For the word "magnifier", state how many lines below contain it. Give no other text.

Saved data entries:
_ _ _ _ _ _ _

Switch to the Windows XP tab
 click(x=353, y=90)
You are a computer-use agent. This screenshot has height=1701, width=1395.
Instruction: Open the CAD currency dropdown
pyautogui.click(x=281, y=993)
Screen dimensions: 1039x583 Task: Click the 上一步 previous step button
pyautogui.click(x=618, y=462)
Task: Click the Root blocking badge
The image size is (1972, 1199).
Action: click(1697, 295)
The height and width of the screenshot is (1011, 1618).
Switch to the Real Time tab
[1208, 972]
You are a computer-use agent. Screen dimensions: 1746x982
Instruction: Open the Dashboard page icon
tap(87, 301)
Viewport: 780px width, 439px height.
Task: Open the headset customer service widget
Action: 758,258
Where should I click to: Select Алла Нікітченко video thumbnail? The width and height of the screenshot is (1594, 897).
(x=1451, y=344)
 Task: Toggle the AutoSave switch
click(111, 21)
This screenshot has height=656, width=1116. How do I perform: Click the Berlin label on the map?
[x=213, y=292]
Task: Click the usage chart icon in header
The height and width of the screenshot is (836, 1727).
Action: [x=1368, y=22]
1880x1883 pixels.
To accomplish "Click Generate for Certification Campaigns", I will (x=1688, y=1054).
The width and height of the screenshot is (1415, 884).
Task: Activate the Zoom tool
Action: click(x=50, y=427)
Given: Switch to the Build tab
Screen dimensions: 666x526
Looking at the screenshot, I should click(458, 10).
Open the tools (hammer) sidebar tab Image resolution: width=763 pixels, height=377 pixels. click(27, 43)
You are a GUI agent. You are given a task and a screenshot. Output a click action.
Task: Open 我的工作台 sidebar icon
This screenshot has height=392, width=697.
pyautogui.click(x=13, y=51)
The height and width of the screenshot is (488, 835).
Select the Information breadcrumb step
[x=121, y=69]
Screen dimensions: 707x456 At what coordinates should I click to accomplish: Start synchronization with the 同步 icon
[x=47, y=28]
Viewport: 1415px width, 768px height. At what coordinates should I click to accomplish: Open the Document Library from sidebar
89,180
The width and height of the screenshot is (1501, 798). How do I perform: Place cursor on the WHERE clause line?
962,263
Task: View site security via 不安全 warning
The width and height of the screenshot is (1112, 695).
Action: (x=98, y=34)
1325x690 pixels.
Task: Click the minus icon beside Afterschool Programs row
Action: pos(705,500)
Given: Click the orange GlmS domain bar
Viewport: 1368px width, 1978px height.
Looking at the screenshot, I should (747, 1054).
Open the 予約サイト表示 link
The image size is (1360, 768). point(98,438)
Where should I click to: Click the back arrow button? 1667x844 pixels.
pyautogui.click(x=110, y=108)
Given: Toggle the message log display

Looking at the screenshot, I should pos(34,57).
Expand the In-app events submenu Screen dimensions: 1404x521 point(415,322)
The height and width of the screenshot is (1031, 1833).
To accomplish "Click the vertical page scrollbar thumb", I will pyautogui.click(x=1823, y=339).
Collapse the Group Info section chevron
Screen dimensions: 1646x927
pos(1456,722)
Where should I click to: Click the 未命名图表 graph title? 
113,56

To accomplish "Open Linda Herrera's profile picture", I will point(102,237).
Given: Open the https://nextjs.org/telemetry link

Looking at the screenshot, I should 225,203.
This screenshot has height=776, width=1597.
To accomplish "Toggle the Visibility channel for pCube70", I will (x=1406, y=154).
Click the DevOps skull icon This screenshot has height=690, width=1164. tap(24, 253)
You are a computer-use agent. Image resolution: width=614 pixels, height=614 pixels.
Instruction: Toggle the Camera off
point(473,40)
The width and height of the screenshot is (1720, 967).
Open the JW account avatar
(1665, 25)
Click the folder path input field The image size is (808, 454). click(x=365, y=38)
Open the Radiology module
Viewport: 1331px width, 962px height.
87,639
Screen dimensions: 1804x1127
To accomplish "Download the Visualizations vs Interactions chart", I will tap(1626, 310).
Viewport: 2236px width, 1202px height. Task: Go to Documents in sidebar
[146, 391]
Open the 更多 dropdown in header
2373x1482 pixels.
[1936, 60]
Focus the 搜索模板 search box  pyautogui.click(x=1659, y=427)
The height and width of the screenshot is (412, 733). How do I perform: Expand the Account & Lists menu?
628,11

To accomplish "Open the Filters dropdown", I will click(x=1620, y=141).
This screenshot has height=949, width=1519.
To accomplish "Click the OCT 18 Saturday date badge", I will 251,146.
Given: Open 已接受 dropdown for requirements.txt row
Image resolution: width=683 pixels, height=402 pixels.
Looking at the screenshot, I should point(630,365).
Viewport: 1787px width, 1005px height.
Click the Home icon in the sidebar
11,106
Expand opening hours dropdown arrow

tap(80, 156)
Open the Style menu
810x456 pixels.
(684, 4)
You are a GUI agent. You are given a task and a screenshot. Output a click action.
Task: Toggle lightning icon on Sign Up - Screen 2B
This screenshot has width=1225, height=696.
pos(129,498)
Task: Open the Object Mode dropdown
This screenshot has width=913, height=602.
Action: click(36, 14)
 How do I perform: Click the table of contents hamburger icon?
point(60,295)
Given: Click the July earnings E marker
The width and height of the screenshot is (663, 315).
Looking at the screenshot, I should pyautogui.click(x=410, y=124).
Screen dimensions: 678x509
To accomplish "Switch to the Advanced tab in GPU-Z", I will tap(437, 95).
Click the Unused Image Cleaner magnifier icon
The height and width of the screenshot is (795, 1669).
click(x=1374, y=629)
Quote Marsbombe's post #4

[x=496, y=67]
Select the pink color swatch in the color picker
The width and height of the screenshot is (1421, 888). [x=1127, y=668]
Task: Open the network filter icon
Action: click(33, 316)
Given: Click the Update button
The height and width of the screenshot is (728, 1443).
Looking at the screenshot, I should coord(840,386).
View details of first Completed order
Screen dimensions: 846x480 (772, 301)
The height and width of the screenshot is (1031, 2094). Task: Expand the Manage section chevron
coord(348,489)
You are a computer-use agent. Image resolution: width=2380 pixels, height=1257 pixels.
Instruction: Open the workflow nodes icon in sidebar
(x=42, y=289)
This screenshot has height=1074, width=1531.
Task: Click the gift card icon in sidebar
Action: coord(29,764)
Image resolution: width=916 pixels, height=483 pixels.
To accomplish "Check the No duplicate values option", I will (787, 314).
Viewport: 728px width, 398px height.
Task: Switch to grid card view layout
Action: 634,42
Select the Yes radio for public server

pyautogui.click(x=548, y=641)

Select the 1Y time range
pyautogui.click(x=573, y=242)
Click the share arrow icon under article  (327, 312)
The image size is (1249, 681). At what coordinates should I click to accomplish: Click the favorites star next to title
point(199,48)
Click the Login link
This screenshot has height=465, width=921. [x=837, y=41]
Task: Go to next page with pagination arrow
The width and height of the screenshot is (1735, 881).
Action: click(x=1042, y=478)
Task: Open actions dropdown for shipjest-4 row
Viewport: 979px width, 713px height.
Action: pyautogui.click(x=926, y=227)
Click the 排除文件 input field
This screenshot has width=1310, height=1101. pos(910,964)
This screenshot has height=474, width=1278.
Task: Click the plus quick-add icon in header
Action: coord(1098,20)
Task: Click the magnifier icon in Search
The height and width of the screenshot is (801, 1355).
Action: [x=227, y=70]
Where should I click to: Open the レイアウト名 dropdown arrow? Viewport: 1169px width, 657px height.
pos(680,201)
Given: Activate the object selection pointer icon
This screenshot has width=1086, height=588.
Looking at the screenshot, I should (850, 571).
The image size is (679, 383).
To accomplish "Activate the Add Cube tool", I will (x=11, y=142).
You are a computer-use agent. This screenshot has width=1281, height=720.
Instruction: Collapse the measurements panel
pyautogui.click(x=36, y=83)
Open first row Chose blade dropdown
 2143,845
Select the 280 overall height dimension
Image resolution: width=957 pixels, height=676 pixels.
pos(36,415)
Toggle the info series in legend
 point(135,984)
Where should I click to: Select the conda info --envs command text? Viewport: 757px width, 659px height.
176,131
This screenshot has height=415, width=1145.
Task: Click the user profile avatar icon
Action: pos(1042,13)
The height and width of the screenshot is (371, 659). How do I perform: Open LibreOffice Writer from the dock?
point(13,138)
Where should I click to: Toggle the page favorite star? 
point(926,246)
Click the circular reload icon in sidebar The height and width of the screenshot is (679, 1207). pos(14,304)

_ _ _ _ _ _ _

RESPONSE AREA:
2